EXTRACT PROVIDED:
################
TOKYO, Japan — Could this be the year the Japanese economy confounds expectations and mounts a recovery worthy of the name?
The world’s third-largest economy has encountered so many false dawns in recent years that caution has become the default setting among many commentators.
Yet, say leading economists, there are signs that despite the perennial problems of massive public debt and deflation, corporate and consumer confidence are returning.
The apocalyptic language that informs public debate on the economy is proof of the scale of the feat facing the prime minister, Naoto Kan.
"Japan is mired in a severe crisis now," Kan told a news conference after rejigging his administration recently. "I reshuffled the cabinet so that it will have maximum strength to overcome the crisis."
As Kaoru Yosano, Japan’s new economics minister, warned, the country’s debt will lead it into a “fiscal dead end” in the absence of urgent tax and fiscal reforms.
Japan’s public debt — at 200 percent of GDP, the highest in the industrialized world — is twice the size of its $5 trillion economy and is expected to reach 210 percent of GDP in 2012.
The measures under consideration include raising the 5 percent consumption (sales) tax, in part to pay for soaring social security costs, which have risen 60 percent since 2000.
It is telling that Kan’s reshuffled cabinet has warmed to reform now that issuing government bonds to fund spending plans is no longer sustainable.
While the government’s record 92.4 trillion yen draft budget includes a cap on new debt issuance, borrowing will still exceed tax revenues this year. No one expects a Greek-style crisis in Japan, where 95 percent of debt is held by domestic investors, but Kan nonetheless made debt a priority when he became leader last summer.
################
(Stored records)
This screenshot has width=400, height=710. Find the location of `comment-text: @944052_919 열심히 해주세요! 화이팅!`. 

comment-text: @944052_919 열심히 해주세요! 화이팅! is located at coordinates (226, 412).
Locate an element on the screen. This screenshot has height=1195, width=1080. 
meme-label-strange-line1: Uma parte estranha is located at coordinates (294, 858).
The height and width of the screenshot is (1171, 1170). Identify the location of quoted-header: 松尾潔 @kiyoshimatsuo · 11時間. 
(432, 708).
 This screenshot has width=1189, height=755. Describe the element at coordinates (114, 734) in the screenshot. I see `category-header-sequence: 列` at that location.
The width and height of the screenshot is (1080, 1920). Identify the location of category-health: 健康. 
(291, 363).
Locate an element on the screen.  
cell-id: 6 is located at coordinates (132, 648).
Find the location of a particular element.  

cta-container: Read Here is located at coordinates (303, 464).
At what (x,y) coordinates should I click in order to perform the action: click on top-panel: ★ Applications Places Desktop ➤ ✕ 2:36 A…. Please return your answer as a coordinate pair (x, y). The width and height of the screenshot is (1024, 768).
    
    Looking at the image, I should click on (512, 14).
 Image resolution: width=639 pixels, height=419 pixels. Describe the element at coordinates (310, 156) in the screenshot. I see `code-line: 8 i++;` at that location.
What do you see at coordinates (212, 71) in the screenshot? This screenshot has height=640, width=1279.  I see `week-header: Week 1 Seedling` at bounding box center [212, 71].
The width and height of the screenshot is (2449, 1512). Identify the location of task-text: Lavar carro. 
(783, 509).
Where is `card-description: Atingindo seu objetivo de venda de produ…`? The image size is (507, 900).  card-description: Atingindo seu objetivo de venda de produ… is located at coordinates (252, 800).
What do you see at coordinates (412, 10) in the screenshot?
################
TASK INSTRUCTIONS:
(A) Put the records, starting with their first line and going on through the line that contains "(291, 363).", into a JSON list of strings, one string per line, with blank lines left out.
(B) Write what comes next in the article on Japan's economy, starting right after its last sentence.

RESULTS IN ORDER:
(A)
[
  "This screenshot has width=400, height=710. Find the location of `comment-text: @944052_919 열심히 해주세요! 화이팅!`. ",
  "comment-text: @944052_919 열심히 해주세요! 화이팅! is located at coordinates (226, 412).",
  "Locate an element on the screen. This screenshot has height=1195, width=1080. ",
  "meme-label-strange-line1: Uma parte estranha is located at coordinates (294, 858).",
  "The height and width of the screenshot is (1171, 1170). Identify the location of quoted-header: 松尾潔 @kiyoshimatsuo · 11時間. ",
  "(432, 708).",
  " This screenshot has width=1189, height=755. Describe the element at coordinates (114, 734) in the screenshot. I see `category-header-sequence: 列` at that location.",
  "The width and height of the screenshot is (1080, 1920). Identify the location of category-health: 健康. ",
  "(291, 363)."
]

(B)
Japan is in the midst of a moderate recovery, but according to the Bank of Japan’s governor, Masaaki Shirakawa, "growth seems to be pausing. After a pause in improvement, Japan's economy is seen returning to a moderate recovery path.”
Last week, the cabinet office upgraded its view of the economy for the first time in seven months, but added that slow growth remained a concern. "Although the economy appears to be pausing, some movement towards a pick-up can be seen," it said. "However, the economy remains in a difficult situation."
The consensus is that growth will slow as the effects of stimulus packages wear off. March also marks the end of a successful incentive scheme to boost sales of eco-friendly electronics.
Other data are far from encouraging. Consumer confidence worsened in December for the sixth month in a row, and unemployment, at just over 5 percent, hovers close to a postwar high as companies fail to match increased production and profits with more job openings.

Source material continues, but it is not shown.